## BEGIN

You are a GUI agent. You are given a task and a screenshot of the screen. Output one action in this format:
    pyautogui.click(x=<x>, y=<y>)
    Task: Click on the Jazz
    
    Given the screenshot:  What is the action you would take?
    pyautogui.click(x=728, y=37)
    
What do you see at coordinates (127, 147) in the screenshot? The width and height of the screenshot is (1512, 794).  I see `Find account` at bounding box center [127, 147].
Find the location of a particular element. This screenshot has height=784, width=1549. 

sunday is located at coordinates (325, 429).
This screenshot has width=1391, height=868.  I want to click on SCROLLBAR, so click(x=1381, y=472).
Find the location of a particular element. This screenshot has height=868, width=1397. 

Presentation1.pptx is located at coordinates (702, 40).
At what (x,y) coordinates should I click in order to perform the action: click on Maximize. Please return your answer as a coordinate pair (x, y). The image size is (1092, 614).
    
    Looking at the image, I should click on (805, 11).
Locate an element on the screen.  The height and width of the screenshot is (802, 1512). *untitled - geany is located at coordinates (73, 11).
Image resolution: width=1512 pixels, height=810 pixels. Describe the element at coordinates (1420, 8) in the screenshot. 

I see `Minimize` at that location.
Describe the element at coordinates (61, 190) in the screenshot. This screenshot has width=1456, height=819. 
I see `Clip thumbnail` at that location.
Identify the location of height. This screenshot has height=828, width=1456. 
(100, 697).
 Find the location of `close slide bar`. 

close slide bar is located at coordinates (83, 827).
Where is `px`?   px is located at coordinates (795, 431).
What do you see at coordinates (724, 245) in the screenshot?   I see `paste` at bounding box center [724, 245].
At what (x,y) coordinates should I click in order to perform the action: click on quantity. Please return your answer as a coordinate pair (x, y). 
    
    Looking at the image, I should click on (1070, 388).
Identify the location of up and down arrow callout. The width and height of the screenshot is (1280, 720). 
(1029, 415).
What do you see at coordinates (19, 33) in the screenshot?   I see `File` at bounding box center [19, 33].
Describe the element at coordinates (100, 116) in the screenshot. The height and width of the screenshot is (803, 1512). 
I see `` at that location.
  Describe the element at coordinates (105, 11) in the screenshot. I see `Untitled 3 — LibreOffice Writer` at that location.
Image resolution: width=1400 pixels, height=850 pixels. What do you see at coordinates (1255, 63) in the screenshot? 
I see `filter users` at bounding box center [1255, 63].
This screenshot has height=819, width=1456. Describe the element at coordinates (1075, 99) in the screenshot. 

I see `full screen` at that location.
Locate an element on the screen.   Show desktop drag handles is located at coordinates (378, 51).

## END

- _Task directions_
Convert all the lines above into a Markdown table with the columns "Row" and "Text", numbering each row and skipping blank lines.

- _Task solution_
| Row | Text |
|---|---|
| 1 | You are a GUI agent. You are given a task and a screenshot of the screen. Output one action in this format: |
| 2 |     pyautogui.click(x=<x>, y=<y>) |
| 3 |     Task: Click on the Jazz |
| 4 |     Given the screenshot:  What is the action you would take? |
| 5 |     pyautogui.click(x=728, y=37) |
| 6 | What do you see at coordinates (127, 147) in the screenshot? The width and height of the screenshot is (1512, 794).  I see `Find account` at bounding box center [127, 147]. |
| 7 | Find the location of a particular element. This screenshot has height=784, width=1549.  |
| 8 | sunday is located at coordinates (325, 429). |
| 9 | This screenshot has width=1391, height=868.  I want to click on SCROLLBAR, so click(x=1381, y=472). |
| 10 | Find the location of a particular element. This screenshot has height=868, width=1397.  |
| 11 | Presentation1.pptx is located at coordinates (702, 40). |
| 12 | At what (x,y) coordinates should I click in order to perform the action: click on Maximize. Please return your answer as a coordinate pair (x, y). The image size is (1092, 614). |
| 13 |     Looking at the image, I should click on (805, 11). |
| 14 | Locate an element on the screen.  The height and width of the screenshot is (802, 1512). *untitled - geany is located at coordinates (73, 11). |
| 15 | Image resolution: width=1512 pixels, height=810 pixels. Describe the element at coordinates (1420, 8) in the screenshot.  |
| 16 | I see `Minimize` at that location. |
| 17 | Describe the element at coordinates (61, 190) in the screenshot. This screenshot has width=1456, height=819.  |
| 18 | I see `Clip thumbnail` at that location. |
| 19 | Identify the location of height. This screenshot has height=828, width=1456.  |
| 20 | (100, 697). |
| 21 |  Find the location of `close slide bar`.  |
| 22 | close slide bar is located at coordinates (83, 827). |
| 23 | Where is `px`?   px is located at coordinates (795, 431). |
| 24 | What do you see at coordinates (724, 245) in the screenshot?   I see `paste` at bounding box center [724, 245]. |
| 25 | At what (x,y) coordinates should I click in order to perform the action: click on quantity. Please return your answer as a coordinate pair (x, y).  |
| 26 |     Looking at the image, I should click on (1070, 388). |
| 27 | Identify the location of up and down arrow callout. The width and height of the screenshot is (1280, 720).  |
| 28 | (1029, 415). |
| 29 | What do you see at coordinates (19, 33) in the screenshot?   I see `File` at bounding box center [19, 33]. |
| 30 | Describe the element at coordinates (100, 116) in the screenshot. The height and width of the screenshot is (803, 1512).  |
| 31 | I see `` at that location. |
| 32 |   Describe the element at coordinates (105, 11) in the screenshot. I see `Untitled 3 — LibreOffice Writer` at that location. |
| 33 | Image resolution: width=1400 pixels, height=850 pixels. What do you see at coordinates (1255, 63) in the screenshot?  |
| 34 | I see `filter users` at bounding box center [1255, 63]. |
| 35 | This screenshot has height=819, width=1456. Describe the element at coordinates (1075, 99) in the screenshot.  |
| 36 | I see `full screen` at that location. |
| 37 | Locate an element on the screen.   Show desktop drag handles is located at coordinates (378, 51). |